Mumcular Barajı’nın 19 milyon metreküp hacme sahip olduğuna dikkati çeken Doç. Dr. Özçelik, “Bunun 10 milyon metreküpü içme suyu gayeli, gerisi ziraî sulama emelli kullanılmaktadır. Yaklaşık 250 bin kişinin tüketebileceği bir potansiyel bulunmaktadır. Geyik Barajı’ndan sağlanabilecek 5- 10 milyon metreküplük ilave su ile Bodrum’un içme suyu temin edilmektedir. Lakin, kuraklık riski nedeniyle su temininde önümüzdeki yaz periyodunda meseleler yaşanması da gündeme gelecektir. Bilhassa, Bodrum içme suyu ana iletim çizgisinde binlerle söz edilen patlamalara tahlil getirilememesi durumunda kuraklığı konutlarımızda hissedeceğiz üzere görünüyor” diye konuştu.

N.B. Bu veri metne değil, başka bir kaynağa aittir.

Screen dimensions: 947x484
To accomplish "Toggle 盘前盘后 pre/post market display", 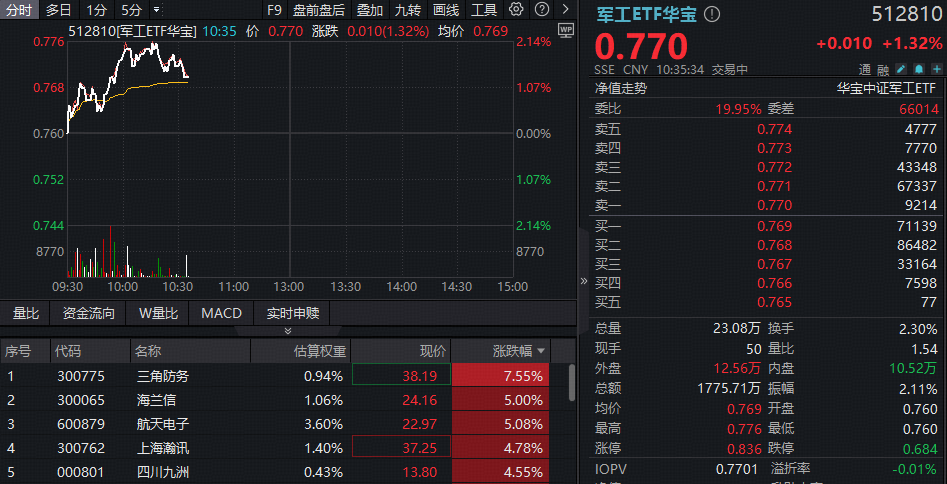I will [x=319, y=10].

‘BARAJLAR BEKLENEN KURAKLIK DİKKATE ALINARAK İŞLETİLMELİ’
Doç. Dr. Özçelik, şöyle devam etti: “Muhtemel kuraklık tesirlerini en aza indirmek için, bilhassa çok hedefli barajlarda güç ve sulamadan çok içme suyu gereksinimleri göz önünde bulundurularak mümkün kuraklık tesirlerini gözeten senaryolar temelinde baraj işletmesi gerçekleştirilmelidir. Öbür yandan, kentlerimizdeki yüzde 50’lere varan kayıp kaçakların önüne geçilmelidir. Vatandaşlarımız da bu periyotta sularını daha tasarruflu kullanmalı su kanalizasyon yönetimleri gerekli bilinçlendirme çalışmalarını yapmalıdır.”